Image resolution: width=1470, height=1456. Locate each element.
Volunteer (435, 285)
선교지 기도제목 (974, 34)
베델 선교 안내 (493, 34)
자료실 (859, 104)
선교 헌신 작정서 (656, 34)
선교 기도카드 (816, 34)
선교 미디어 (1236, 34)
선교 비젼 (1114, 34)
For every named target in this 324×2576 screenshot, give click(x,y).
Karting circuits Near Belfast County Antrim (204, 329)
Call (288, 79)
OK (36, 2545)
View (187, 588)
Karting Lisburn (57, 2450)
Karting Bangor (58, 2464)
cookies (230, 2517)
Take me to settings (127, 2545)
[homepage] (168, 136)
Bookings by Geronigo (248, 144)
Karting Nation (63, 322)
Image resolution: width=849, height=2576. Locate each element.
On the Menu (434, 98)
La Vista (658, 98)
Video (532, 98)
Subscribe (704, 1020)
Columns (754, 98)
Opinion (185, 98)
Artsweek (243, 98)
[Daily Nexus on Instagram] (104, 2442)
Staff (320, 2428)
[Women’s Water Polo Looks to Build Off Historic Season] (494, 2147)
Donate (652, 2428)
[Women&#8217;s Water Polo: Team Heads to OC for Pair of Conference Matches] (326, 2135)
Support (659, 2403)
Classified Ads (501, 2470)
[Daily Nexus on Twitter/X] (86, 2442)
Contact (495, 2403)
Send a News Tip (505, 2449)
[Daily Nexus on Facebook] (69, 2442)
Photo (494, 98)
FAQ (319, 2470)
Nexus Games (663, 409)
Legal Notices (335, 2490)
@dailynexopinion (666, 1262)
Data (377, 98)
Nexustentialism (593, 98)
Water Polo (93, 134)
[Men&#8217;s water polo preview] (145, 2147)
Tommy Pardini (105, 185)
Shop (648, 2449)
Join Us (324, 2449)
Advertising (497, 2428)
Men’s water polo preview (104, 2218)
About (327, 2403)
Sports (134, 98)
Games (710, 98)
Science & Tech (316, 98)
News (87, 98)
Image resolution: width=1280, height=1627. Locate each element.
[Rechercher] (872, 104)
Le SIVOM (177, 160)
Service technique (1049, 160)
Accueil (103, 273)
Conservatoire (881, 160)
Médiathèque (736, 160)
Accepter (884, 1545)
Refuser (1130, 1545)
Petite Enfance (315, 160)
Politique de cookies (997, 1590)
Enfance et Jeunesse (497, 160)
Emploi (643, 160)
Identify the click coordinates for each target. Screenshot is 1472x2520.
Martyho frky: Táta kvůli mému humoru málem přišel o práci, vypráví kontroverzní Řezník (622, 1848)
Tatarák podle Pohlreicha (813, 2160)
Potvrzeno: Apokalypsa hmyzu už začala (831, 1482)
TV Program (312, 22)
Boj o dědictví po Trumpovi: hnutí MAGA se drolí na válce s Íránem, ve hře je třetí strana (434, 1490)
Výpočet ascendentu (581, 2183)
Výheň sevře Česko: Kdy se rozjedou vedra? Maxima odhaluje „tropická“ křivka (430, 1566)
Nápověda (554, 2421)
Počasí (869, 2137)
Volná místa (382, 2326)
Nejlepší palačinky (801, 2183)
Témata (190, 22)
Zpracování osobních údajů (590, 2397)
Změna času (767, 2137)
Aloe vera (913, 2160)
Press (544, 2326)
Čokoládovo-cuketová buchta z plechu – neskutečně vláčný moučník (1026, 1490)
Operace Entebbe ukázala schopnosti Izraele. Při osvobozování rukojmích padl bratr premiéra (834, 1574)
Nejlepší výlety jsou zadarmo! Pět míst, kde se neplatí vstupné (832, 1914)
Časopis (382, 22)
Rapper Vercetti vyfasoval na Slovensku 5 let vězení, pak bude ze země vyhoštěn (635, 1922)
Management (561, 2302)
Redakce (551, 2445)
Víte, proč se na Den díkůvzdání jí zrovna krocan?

--*--

- Exercise objective: Repeat the data word for word, leaving out no line.

- Answer space:
Image resolution: width=1470, height=1456. Locate each element.
Volunteer (435, 285)
선교지 기도제목 (974, 34)
베델 선교 안내 (493, 34)
자료실 (859, 104)
선교 헌신 작정서 (656, 34)
선교 기도카드 (816, 34)
선교 미디어 (1236, 34)
선교 비젼 (1114, 34)
For every named target in this 324×2576 screenshot, give click(x,y).
Karting circuits Near Belfast County Antrim (204, 329)
Call (288, 79)
OK (36, 2545)
View (187, 588)
Karting Lisburn (57, 2450)
Karting Bangor (58, 2464)
cookies (230, 2517)
Take me to settings (127, 2545)
[homepage] (168, 136)
Bookings by Geronigo (248, 144)
Karting Nation (63, 322)
Image resolution: width=849, height=2576. Locate each element.
On the Menu (434, 98)
La Vista (658, 98)
Video (532, 98)
Subscribe (704, 1020)
Columns (754, 98)
Opinion (185, 98)
Artsweek (243, 98)
[Daily Nexus on Instagram] (104, 2442)
Staff (320, 2428)
[Women’s Water Polo Looks to Build Off Historic Season] (494, 2147)
Donate (652, 2428)
[Women&#8217;s Water Polo: Team Heads to OC for Pair of Conference Matches] (326, 2135)
Support (659, 2403)
Classified Ads (501, 2470)
[Daily Nexus on Twitter/X] (86, 2442)
Contact (495, 2403)
Send a News Tip (505, 2449)
[Daily Nexus on Facebook] (69, 2442)
Photo (494, 98)
FAQ (319, 2470)
Nexus Games (663, 409)
Legal Notices (335, 2490)
@dailynexopinion (666, 1262)
Data (377, 98)
Nexustentialism (593, 98)
Water Polo (93, 134)
[Men&#8217;s water polo preview] (145, 2147)
Tommy Pardini (105, 185)
Shop (648, 2449)
Join Us (324, 2449)
Advertising (497, 2428)
Men’s water polo preview (104, 2218)
About (327, 2403)
Sports (134, 98)
Games (710, 98)
Science & Tech (316, 98)
News (87, 98)
Image resolution: width=1280, height=1627. Locate each element.
[Rechercher] (872, 104)
Le SIVOM (177, 160)
Service technique (1049, 160)
Accueil (103, 273)
Conservatoire (881, 160)
Médiathèque (736, 160)
Accepter (884, 1545)
Refuser (1130, 1545)
Petite Enfance (315, 160)
Politique de cookies (997, 1590)
Enfance et Jeunesse (497, 160)
Emploi (643, 160)
Identify the click coordinates for each target. Screenshot is 1472x2520.
Martyho frky: Táta kvůli mému humoru málem přišel o práci, vypráví kontroverzní Řezník (622, 1848)
Tatarák podle Pohlreicha (813, 2160)
Potvrzeno: Apokalypsa hmyzu už začala (831, 1482)
TV Program (312, 22)
Boj o dědictví po Trumpovi: hnutí MAGA se drolí na válce s Íránem, ve hře je třetí strana (434, 1490)
Výpočet ascendentu (581, 2183)
Výheň sevře Česko: Kdy se rozjedou vedra? Maxima odhaluje „tropická“ křivka (430, 1566)
Nápověda (554, 2421)
Počasí (869, 2137)
Volná místa (382, 2326)
Nejlepší palačinky (801, 2183)
Témata (190, 22)
Zpracování osobních údajů (590, 2397)
Změna času (767, 2137)
Aloe vera (913, 2160)
Press (544, 2326)
Čokoládovo-cuketová buchta z plechu – neskutečně vláčný moučník (1026, 1490)
Operace Entebbe ukázala schopnosti Izraele. Při osvobozování rukojmích padl bratr premiéra (834, 1574)
Nejlepší výlety jsou zadarmo! Pět míst, kde se neplatí vstupné (832, 1914)
Časopis (382, 22)
Rapper Vercetti vyfasoval na Slovensku 5 let vězení, pak bude ze země vyhoštěn (635, 1922)
Management (561, 2302)
Redakce (551, 2445)
Víte, proč se na Den díkůvzdání jí zrovna krocan?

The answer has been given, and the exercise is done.